3. Legal immigrants have basic rights and claims equal to those who are native born.
4. The Jewish people have historic roots in the region that are substantiated through abundant archaeological and historic evidence.
5. The British delegated to the UN the task for bringing sovereignty to the region.
6. UNSCOP recognized the two peoples' equal rights to self-determination and their shared historic legitimacy in the region. Neither side was entitled to become the sole inheritor of Britain's imperial possession.
7. UNSCOP and the UN's adoption of GA Res. 181 was consistent with international law (diplomatic documents, League of Nations Mandate, UN Charter, customary principles, etc.). Hence, Israel's re-establishment was legitimate under international law. That Israel's foes in the region take a different view has no bearing on that point. Certainly, there is nothing anywhere in international law that required that Britain's entire spoils be given to a single party.
8. Israel has become a prosperous and developed nation in spite of the adversity created from its enemies' rejectionism. Its standard of living is higher than that in many of the oil-rich Middle Eastern states.
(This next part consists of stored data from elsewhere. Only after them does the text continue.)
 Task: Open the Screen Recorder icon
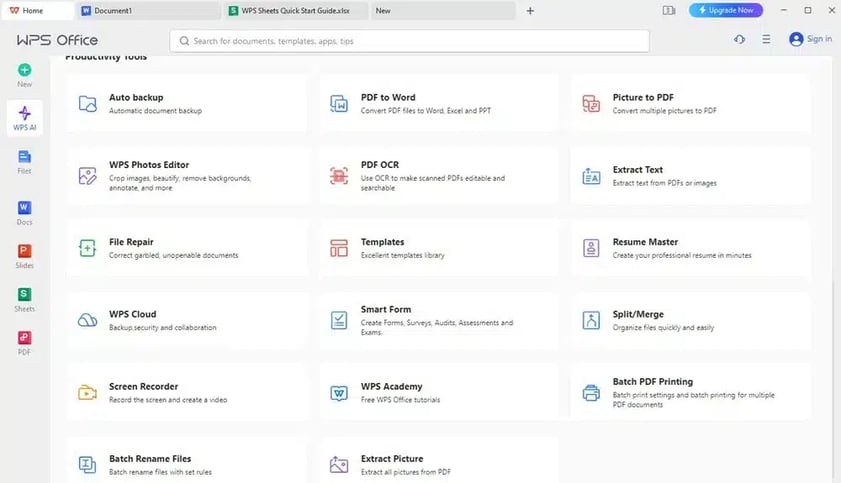point(88,392)
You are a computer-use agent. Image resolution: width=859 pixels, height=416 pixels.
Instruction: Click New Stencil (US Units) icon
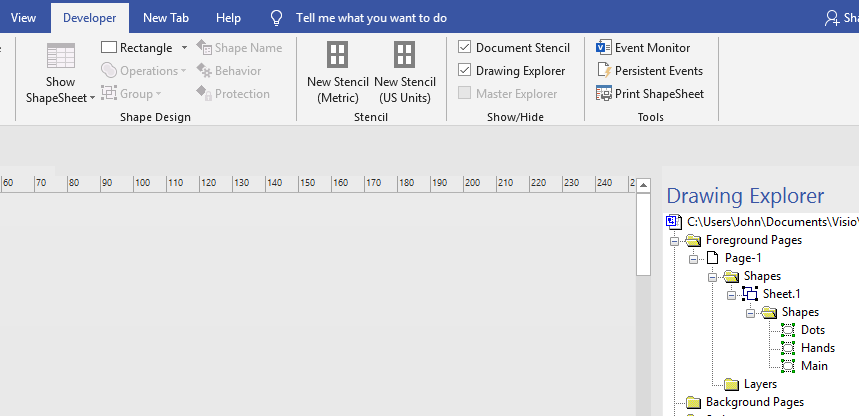[x=404, y=55]
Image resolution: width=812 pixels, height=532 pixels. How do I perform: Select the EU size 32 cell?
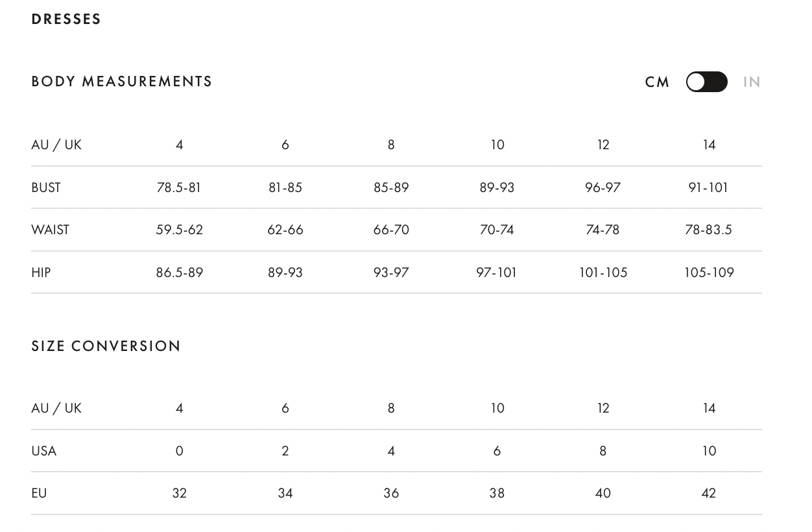coord(180,493)
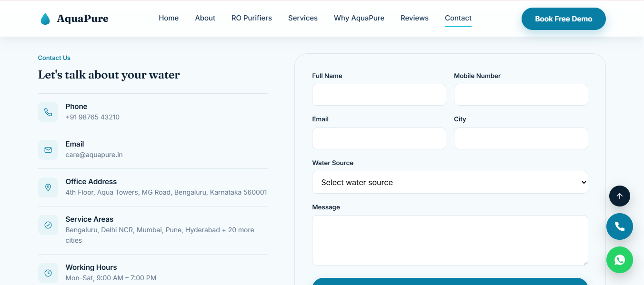Click the phone handset icon beside Phone
Viewport: 644px width, 285px height.
[48, 112]
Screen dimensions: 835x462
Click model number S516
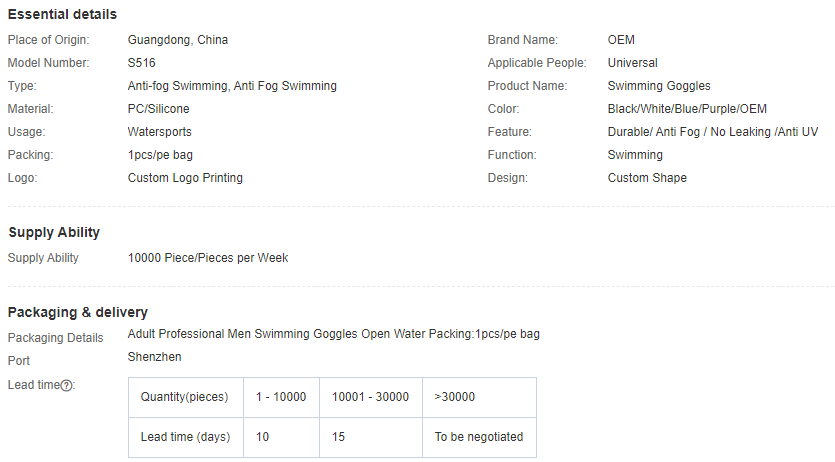[142, 63]
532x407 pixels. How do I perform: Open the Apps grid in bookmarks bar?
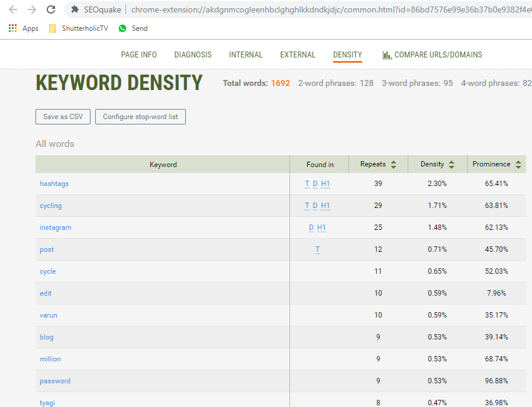13,28
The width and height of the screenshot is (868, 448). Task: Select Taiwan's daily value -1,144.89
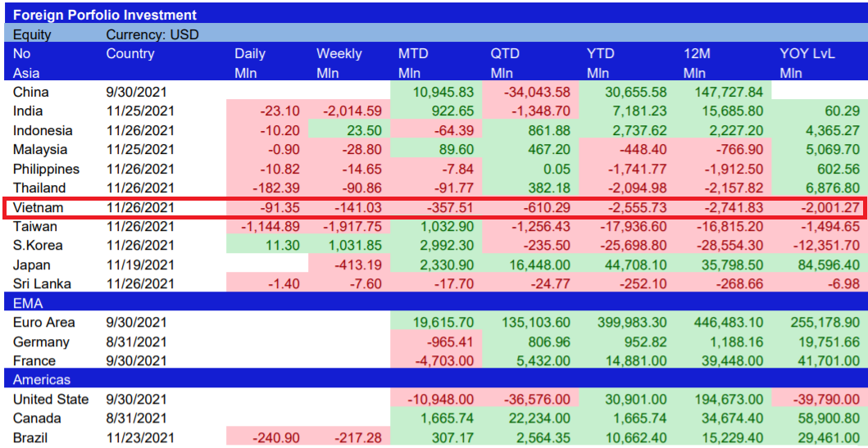pos(266,227)
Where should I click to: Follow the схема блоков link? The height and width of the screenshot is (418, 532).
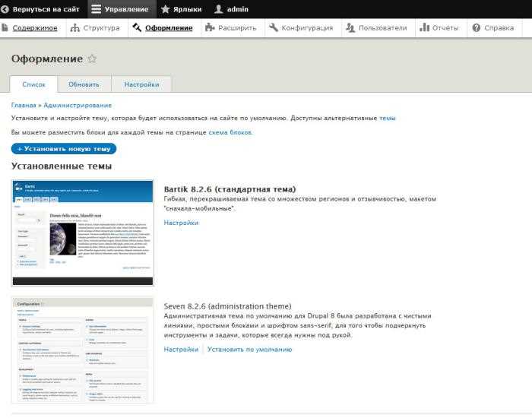point(230,132)
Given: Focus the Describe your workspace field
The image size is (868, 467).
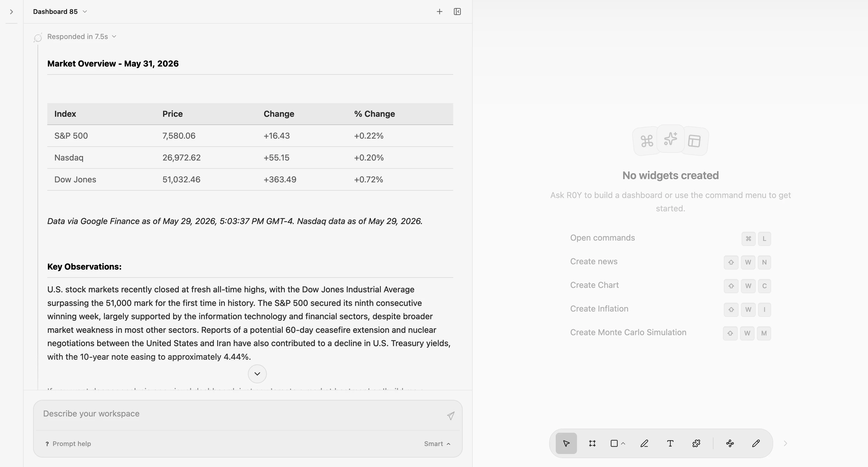Looking at the screenshot, I should click(x=243, y=414).
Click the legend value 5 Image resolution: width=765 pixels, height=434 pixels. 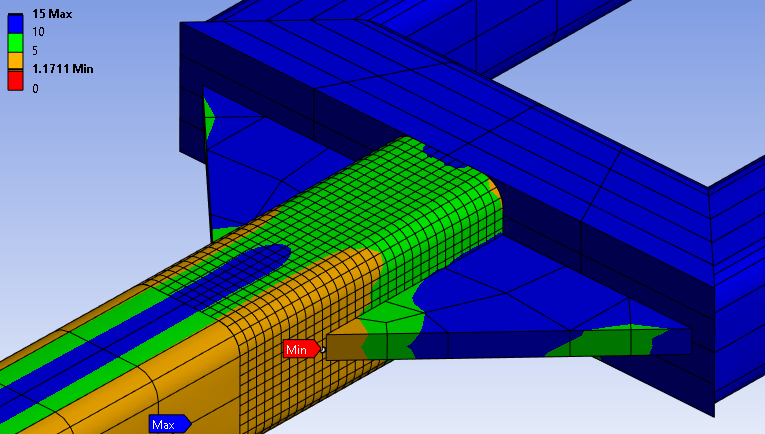[x=35, y=50]
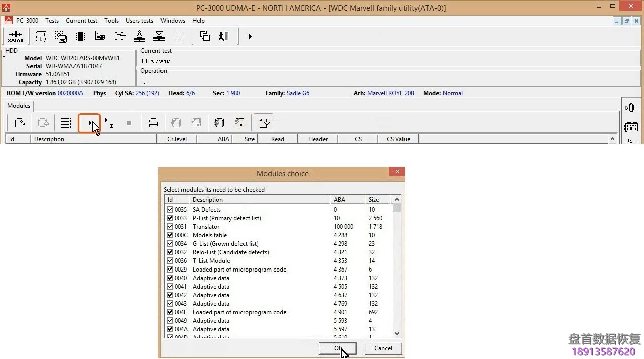
Task: Click the gear with floppy disk icon
Action: tap(60, 36)
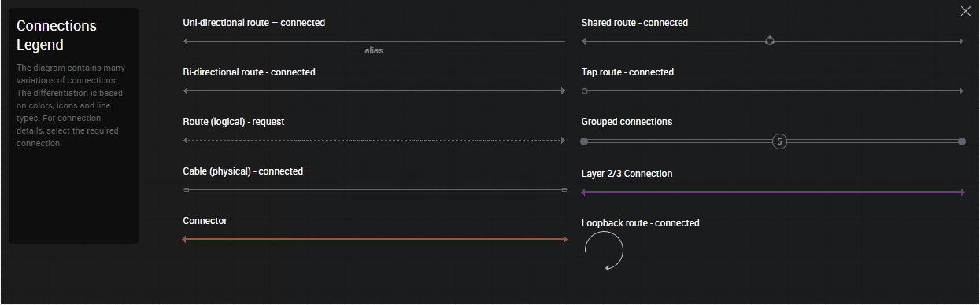Click the shared route circular icon
This screenshot has height=305, width=980.
pos(770,41)
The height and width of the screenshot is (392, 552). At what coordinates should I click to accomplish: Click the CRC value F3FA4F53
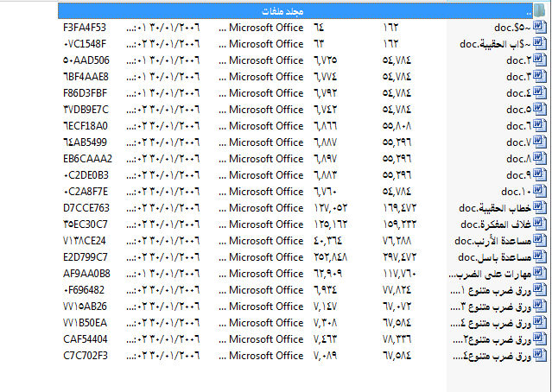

It has a number of genuine leading edge industries in the sciences and technology. It accomplished all that despite repeated attacks and other acts of aggression. In contrast, many of its most vocal foes offer little more than desperate and wild excuses for their lack of economic and social progress and still refuse to come to grips with the harsh reality that their stagnation is largely a home-grown situation for which they are primarily responsible.
9. Israel's success even proved to have been an inspiration to Singapore in the late 1960s, when that state was looking for viable economic models. It saw Israel as a leading case study on how a small state that lacked natural resources could become prosperous.
In sum, by no reasonable definition or measure of objectivity can Israel be described as a "failed state."